→ Task to complete:
How many separate lines of the data contain "height"? Give the count and nothing else.

*** Input ***

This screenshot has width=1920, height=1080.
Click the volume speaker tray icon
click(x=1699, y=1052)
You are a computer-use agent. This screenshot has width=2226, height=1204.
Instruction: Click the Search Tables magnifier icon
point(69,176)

*** End of Input ***
*** Input ***

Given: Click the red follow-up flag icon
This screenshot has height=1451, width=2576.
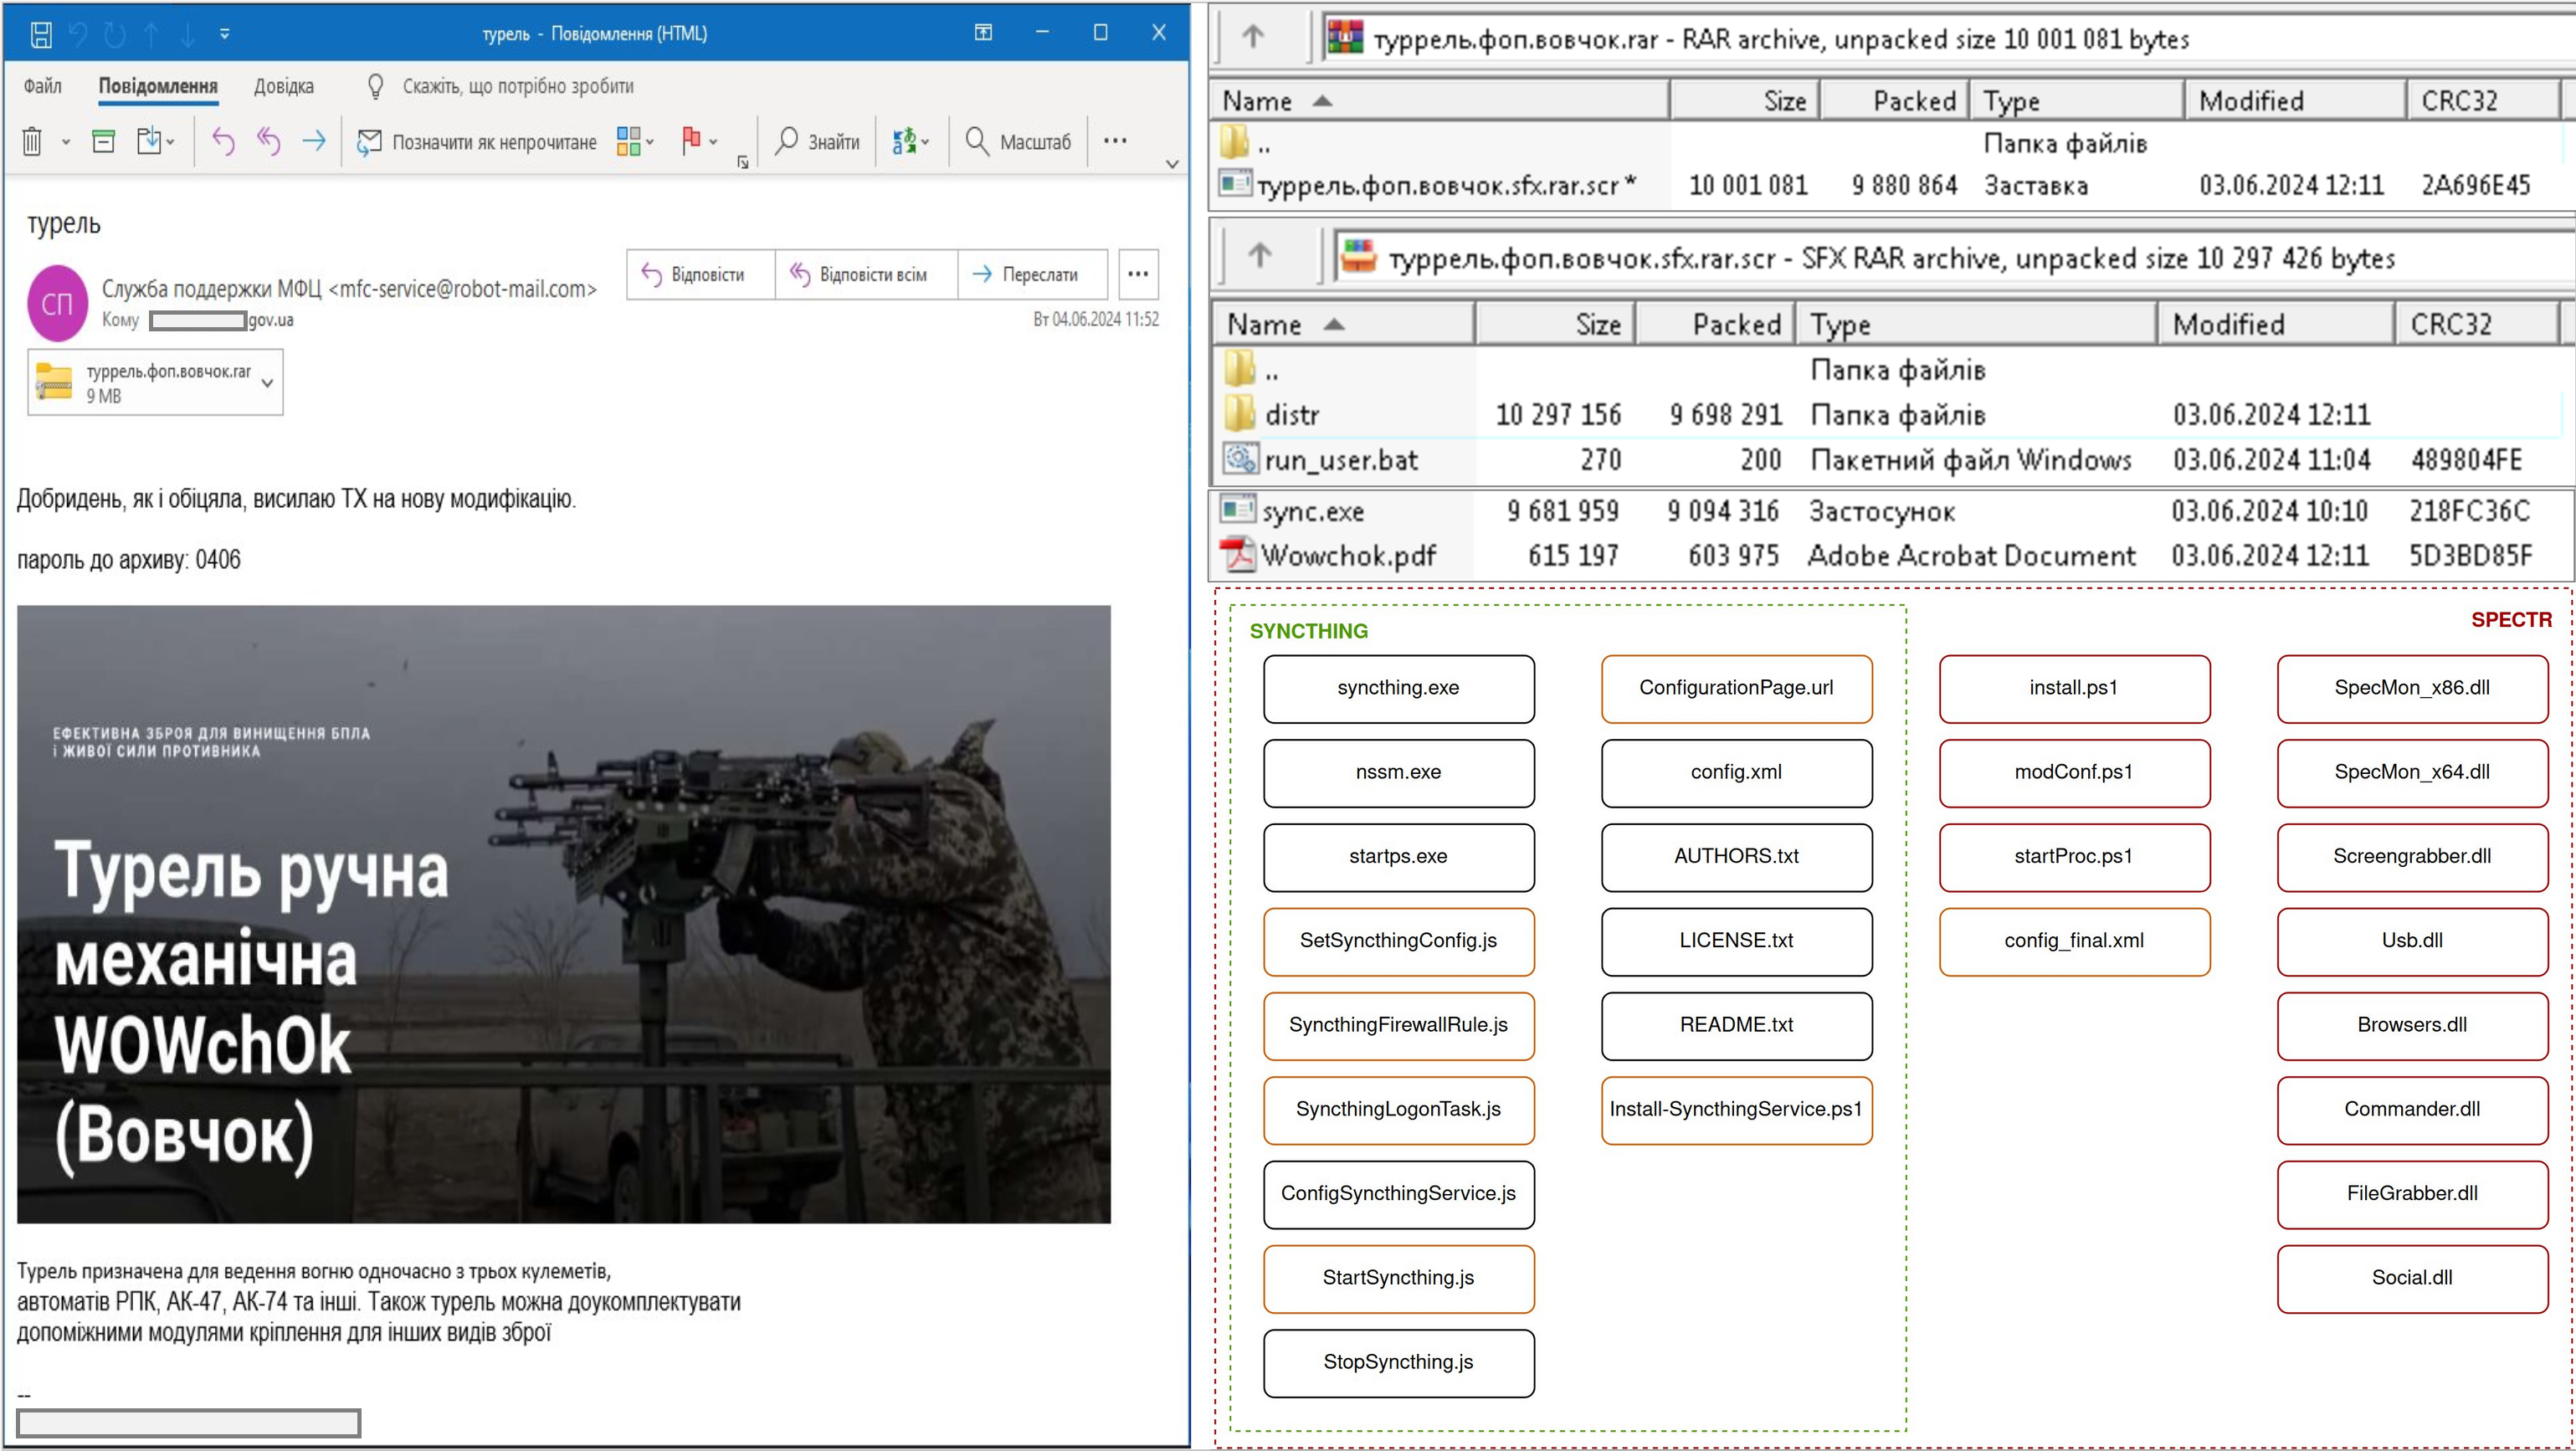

*** End of Input ***

→ Your solution:
3